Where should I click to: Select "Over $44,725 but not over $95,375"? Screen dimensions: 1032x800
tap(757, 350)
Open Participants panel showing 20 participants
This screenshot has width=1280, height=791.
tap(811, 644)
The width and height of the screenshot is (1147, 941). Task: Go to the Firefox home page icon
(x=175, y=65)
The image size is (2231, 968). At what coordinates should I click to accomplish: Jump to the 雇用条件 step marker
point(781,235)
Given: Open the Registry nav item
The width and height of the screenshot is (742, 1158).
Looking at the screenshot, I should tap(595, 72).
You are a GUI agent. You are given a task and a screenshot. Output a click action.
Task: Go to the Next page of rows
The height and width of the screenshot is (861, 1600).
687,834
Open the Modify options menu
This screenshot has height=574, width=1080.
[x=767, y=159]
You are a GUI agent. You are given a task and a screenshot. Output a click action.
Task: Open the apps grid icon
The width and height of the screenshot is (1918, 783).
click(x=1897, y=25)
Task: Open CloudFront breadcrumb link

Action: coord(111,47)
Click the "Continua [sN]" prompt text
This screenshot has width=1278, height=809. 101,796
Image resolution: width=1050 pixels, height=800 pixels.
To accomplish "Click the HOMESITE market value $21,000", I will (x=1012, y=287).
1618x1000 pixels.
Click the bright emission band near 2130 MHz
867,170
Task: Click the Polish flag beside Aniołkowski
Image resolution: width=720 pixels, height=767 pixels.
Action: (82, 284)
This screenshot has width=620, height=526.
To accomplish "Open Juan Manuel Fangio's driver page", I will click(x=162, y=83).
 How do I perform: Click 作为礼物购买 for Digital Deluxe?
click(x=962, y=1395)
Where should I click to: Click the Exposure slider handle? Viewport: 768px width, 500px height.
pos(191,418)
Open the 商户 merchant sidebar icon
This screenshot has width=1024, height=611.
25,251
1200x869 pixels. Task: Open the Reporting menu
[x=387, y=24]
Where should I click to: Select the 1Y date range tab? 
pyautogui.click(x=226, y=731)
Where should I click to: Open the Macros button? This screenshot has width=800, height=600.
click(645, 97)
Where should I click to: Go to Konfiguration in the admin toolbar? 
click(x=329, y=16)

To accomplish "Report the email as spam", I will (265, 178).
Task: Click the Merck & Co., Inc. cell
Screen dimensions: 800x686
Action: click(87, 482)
----
Required action:
Please copy out each line in the entries that mentions the string "will".

Reply to the task:
To accomplish "Click the HOMESITE market value $21,000", I will (x=1012, y=287).
To accomplish "Open Juan Manuel Fangio's driver page", I will click(x=162, y=83).
To accomplish "Report the email as spam", I will (265, 178).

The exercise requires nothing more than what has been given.